U.S. Secretary of Commerce Penny Pritzker arrived in Silicon Valley early Monday morning to check in with entrepreneurs.
A marathon-running, no-nonsense woman in gray slacks, Pritzker has been working hard to build a better relationship between Washington, D.C., and the sometimes notoriously anti-government, nearly secessionist tech founders of Silicon Valley. It’s an insular culture, and its attempts at government intervention, such as immigration reform with the well-funded advocacy group Fwd.us, have largely failed.
“Part of what I’m trying to demonstrate is what the role of government is and where government can be constructive,” she said.
Startups are especially hard to reach, Pritzker said.
“There’s plenty of established companies that know how to find us,” she said. “But there’s a lot of industry out here that’s really not engaging.”
A billionaire Hyatt hotel scion, extreme sports enthusiast and five-time entrepreneur, Pritzker grew up in Atherton, Calif., before going on to Harvard and then taking lead roles expanding the family empire. She posits her role as commerce secretary as a homecoming — “I’m a Silicon Valley girl,” she often says.
The commerce secretary is appointed by the president “to foster, promote, and develop the foreign and domestic commerce.” Filled with many hundreds of meetings with businesspeople around the world, Pritzker has 40,000 people in her department. The job includes running the National Weather Service, the International Trade Administration, the Census Bureau and, perhaps most importantly to Silicon Valley these days, the U.S. Patent and Trademark Office.
At EA Games, a designer showed the 55-year-old Pritzker a game called Peggle, which he described as being “very bright, very colorful, and run by a unicorn named Bjorn.”
Pritzker, who purses her lips when people talk and speaks with a firm, flat authority, asked how they make money on this Peggle.

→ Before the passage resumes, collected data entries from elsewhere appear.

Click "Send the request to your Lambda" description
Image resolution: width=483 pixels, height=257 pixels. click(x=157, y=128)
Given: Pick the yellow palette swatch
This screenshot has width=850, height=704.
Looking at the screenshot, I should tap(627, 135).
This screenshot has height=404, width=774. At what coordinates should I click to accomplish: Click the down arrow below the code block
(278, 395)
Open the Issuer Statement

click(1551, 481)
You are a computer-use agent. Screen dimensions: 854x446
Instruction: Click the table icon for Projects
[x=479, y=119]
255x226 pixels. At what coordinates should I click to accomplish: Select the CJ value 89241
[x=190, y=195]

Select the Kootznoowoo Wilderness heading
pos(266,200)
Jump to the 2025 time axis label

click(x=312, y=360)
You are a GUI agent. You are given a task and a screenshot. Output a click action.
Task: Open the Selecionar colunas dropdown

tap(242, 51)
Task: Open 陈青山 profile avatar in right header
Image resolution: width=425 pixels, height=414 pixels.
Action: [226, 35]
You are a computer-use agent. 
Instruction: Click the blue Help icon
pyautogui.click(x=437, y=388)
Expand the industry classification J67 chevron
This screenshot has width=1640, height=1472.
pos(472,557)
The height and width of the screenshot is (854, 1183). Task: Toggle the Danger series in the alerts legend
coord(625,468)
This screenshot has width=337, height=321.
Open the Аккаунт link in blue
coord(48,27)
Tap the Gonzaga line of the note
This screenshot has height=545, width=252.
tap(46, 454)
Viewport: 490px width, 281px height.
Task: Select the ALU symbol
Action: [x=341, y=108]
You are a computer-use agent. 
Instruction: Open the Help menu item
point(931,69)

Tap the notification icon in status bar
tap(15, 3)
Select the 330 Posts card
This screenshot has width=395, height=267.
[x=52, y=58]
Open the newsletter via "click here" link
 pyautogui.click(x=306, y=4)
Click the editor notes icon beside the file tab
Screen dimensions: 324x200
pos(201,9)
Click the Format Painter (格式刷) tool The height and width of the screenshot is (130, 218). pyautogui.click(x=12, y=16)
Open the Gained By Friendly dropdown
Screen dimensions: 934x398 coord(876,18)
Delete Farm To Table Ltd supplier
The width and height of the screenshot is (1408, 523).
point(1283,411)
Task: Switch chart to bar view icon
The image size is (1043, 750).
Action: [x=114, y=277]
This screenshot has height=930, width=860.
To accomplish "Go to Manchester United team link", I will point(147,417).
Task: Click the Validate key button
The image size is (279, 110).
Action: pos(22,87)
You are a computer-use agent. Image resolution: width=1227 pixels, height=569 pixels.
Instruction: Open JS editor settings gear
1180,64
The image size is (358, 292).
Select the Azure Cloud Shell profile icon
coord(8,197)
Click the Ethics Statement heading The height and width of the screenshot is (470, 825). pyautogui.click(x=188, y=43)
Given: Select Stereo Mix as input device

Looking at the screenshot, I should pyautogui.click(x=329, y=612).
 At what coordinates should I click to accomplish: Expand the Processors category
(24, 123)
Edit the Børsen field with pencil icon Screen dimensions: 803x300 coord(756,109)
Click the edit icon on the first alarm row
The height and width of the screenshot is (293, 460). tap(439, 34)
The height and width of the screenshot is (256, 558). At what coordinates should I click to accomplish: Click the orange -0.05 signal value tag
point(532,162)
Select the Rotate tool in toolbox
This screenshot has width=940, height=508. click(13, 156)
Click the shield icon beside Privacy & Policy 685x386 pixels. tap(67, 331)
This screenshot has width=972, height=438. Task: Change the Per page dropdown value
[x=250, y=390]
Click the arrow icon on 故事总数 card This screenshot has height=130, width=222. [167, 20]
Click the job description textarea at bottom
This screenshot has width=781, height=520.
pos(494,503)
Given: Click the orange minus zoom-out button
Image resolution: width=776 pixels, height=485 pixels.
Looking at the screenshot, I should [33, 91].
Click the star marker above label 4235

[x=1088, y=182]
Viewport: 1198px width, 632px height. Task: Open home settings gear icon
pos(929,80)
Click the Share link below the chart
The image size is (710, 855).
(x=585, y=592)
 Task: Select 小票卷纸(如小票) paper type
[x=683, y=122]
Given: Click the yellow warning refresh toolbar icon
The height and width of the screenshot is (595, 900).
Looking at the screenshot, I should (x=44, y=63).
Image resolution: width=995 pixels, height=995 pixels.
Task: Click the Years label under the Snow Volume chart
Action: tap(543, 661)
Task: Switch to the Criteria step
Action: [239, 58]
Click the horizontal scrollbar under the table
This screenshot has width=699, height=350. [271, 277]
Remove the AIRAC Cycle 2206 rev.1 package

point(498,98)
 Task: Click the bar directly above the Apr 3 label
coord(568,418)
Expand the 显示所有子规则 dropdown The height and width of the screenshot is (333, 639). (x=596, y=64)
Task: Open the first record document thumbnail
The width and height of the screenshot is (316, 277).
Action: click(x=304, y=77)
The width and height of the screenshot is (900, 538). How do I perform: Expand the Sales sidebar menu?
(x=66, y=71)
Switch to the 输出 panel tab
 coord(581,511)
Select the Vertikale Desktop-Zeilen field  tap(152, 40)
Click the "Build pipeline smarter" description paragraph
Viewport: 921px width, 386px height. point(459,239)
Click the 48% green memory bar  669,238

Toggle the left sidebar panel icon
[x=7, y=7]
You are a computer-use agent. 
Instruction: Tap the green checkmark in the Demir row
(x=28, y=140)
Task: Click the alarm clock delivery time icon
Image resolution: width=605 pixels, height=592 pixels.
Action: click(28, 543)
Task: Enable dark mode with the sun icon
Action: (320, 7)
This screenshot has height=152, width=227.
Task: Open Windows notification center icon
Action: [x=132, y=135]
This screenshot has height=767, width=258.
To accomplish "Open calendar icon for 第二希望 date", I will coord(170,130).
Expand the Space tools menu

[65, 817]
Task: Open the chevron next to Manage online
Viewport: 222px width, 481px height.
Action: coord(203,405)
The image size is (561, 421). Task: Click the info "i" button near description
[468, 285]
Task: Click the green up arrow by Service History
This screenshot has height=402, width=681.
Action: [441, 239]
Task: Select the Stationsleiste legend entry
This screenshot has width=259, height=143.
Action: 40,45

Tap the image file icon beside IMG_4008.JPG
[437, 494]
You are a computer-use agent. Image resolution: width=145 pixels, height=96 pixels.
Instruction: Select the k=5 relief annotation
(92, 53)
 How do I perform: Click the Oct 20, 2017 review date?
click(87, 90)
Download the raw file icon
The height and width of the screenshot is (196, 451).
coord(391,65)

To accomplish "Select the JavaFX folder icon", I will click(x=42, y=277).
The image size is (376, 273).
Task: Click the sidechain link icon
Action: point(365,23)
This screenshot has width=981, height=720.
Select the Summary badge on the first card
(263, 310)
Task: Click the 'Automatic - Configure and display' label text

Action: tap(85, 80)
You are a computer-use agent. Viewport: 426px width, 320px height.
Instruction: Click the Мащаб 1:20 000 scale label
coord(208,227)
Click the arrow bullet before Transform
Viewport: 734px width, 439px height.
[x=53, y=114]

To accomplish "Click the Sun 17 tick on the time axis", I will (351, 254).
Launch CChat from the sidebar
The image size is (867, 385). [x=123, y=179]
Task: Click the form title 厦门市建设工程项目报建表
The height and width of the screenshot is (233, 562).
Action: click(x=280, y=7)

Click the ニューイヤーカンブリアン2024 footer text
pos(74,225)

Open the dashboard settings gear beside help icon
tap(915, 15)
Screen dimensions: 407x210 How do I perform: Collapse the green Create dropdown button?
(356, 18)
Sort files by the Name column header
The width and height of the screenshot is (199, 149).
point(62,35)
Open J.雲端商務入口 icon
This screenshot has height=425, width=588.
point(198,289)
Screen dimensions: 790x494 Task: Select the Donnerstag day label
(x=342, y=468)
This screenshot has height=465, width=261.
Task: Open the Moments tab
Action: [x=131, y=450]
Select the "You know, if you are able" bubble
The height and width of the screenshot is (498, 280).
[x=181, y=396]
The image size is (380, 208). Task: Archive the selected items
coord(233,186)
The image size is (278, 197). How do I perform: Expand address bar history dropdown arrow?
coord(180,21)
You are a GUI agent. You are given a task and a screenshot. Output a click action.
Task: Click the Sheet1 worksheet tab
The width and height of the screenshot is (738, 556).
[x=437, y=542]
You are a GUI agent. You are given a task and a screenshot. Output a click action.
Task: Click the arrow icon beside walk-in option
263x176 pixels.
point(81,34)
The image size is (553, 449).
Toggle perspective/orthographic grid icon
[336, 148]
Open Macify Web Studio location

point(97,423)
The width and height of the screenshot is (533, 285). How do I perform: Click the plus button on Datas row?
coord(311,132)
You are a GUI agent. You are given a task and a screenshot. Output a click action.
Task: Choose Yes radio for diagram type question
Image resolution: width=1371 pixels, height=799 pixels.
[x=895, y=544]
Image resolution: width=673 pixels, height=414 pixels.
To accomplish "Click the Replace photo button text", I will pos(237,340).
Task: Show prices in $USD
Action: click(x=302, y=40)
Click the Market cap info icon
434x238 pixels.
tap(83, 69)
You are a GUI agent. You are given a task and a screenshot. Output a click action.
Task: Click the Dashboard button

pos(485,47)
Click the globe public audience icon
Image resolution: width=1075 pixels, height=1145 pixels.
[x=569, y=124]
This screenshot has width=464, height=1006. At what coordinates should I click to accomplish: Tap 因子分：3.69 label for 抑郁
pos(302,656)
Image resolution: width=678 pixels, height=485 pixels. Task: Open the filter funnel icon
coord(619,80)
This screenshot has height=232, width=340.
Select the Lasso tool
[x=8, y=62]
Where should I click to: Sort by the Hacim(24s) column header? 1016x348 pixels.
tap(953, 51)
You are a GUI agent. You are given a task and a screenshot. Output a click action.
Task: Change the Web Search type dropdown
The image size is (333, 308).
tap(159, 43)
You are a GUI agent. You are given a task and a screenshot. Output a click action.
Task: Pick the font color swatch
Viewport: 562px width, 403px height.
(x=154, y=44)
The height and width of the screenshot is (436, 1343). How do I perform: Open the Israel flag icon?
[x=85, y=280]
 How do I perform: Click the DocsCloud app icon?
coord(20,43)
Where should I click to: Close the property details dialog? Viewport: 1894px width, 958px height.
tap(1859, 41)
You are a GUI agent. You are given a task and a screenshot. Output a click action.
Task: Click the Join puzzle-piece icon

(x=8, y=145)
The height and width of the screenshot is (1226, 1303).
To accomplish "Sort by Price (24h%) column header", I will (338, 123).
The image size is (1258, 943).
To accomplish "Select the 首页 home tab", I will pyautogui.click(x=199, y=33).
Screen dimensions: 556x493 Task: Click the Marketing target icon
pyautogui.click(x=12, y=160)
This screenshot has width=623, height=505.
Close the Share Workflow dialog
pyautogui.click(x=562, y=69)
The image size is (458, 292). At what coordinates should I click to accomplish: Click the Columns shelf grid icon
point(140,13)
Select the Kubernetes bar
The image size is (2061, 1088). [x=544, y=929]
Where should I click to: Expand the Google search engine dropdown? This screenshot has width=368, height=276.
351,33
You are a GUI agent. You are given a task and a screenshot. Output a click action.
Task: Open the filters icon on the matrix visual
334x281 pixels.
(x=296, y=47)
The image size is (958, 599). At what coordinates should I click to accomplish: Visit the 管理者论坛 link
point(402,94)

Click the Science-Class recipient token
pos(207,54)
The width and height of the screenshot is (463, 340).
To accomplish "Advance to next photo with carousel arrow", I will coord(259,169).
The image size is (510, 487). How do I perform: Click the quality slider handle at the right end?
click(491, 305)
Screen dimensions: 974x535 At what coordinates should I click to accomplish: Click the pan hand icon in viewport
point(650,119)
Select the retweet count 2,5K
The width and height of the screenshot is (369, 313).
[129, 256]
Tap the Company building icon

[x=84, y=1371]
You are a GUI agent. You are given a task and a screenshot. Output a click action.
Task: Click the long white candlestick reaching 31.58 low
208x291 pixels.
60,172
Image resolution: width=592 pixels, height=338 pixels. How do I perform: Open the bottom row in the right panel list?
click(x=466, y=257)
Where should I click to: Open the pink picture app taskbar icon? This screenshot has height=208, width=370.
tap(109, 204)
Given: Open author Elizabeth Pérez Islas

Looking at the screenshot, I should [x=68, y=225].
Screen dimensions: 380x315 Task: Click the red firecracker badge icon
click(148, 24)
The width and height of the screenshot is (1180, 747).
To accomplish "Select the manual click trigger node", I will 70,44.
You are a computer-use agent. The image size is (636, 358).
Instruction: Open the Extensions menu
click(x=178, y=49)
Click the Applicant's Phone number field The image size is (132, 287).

“You can say, you know what, I don’t have time to play 10 hours, I’m going to just buy the Jaguar,” the demonstrator explained.
Pritzker and gaming executives convened around a conference table. They all talked about how important gaming was ($21 billion in revenue last year and 146,000 jobs). She wanted their help on government data.
“We produce 20 terabytes of data a day just in the weather service,” she said, eyeing the gaming executives. “We’re full of information. How do we use that data?”
The executives, for their part, said they were concerned about piracy, immigration reform and trade with China and Latin America. They all agreed to write memos. Behind the conference table were cookies and coffee and a large tubular vase of strawberries that no one touched.
The gaming execs led her to Glass Lab, a studio that builds educational games. Their investors, the MacArthur foundation, are working on a “badging system” that allows players to exchange in-game achievements for credits at a community college and spoke about their work making institutions recognize the skills that can come from games.
Pritzker said she was excited about this software and the badges: “The future of education exists on devices,” she said.
A game designer cued up Plants v. Zombies — you fight zombies by planting your garden. She then showed Mars Generation One: Argubot Academy. This, said general manager Jessica Lindl, is about teaching critical reasoning and, even, training young people for Mars.
“Now this is very real,” Lindl said. “NASA wanted to reach little kids because they’re who they will try to recruit as colonists.”
Next, we drove to Y Combinator, Silicon Valley’s preeminent seed accelerator, which trains and invests in entrepreneurs.
Pritzker said she had a challenge for them and wanted to talk about setting up incubators around the world: Y Combinators in all the cities!
“The president is quite interested in making sure that we can do things to help places in the world where there’s large youth unemployment and so people are choosing not constructive ways of living,” Pritzker had told me earlier.
Or, as her senior adviser Bert Kaufman phrased it: “If people become entrepreneurs, they don’t join ISIS.”
Y Combinator representatives were a little hesitant about this. Y Combinator Boston had failed, and that’s Boston. Vienna or Erbil would be decidedly harder and maybe not really possible at all.
Everyone agreed to think about it. They shook hands, and Pritzker headed to Ben Horowitz’s Atherton home where Valley players like LinkedIn CEO Jeff Weiner and Wired Editor-in-Chief Scott Dadich toasted her arrival.
She left on a red-eye, but most of the table stayed behind, gossiping about startups, thinking of new plot lines for HBO’s “Silicon Valley” and debating how exactly to cook an uncut bacon slab.
Correction: This article was updated to include the name of the company Glass Labs, which was incorrectly referred to as Glass Frog in one reference.